Phil, I wanted to touch a little bit more on your comments around direct response in YouTube. I think it's been improving and been a driver over the past couple of quarters. I'd love to hear more just about what's driving that? Is that the demand gen and integration with PMAX? Or are users perhaps more involved on direct response now that shorts usage is driving? We'd love your thoughts there.
Yes. I think there is a lot of different factors. Mostly, we continue to help our customers really using our AI power tools. You mentioned a few of them to drive performance. That's a very big one. As I mentioned before, we're also happy with the progress we're seeing on shorts and closing the monetization gap here to the overall business, which is actually really nice to see, especially in the U.S. So we're very happy with that. Yes.
And I'll just chime in to say, YouTube just celebrated its 20th birthday, and we now have more than 20 billion videos on YouTube, and we get 20 million videos uploaded every day.

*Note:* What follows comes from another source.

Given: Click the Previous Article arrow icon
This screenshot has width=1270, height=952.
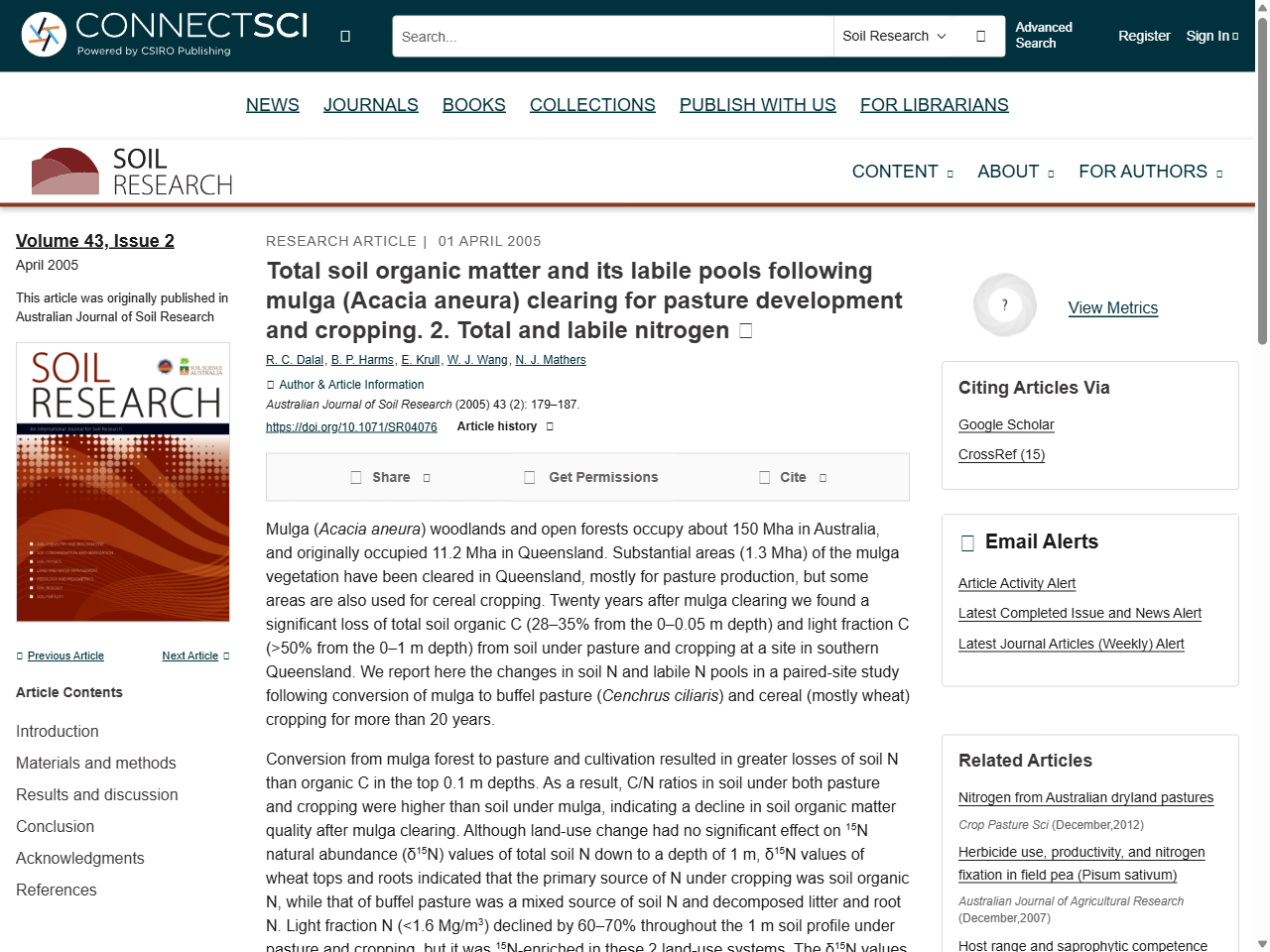Looking at the screenshot, I should pyautogui.click(x=18, y=655).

So I think it's a tremendous platform and thanks to all the creators and users who have supported us there over the years.
Thank you. And that concludes our question-and-answer session for today. I would like to turn the conference back over to Jim Friedland for any further remarks.
Thanks, everyone, for joining us today. We look forward to speaking with you again on our second quarter 2025 call. Thank you, and have a good evening.
Thank you, everyone. This concludes today's conference call. Thank you for participating. You may now disconnect.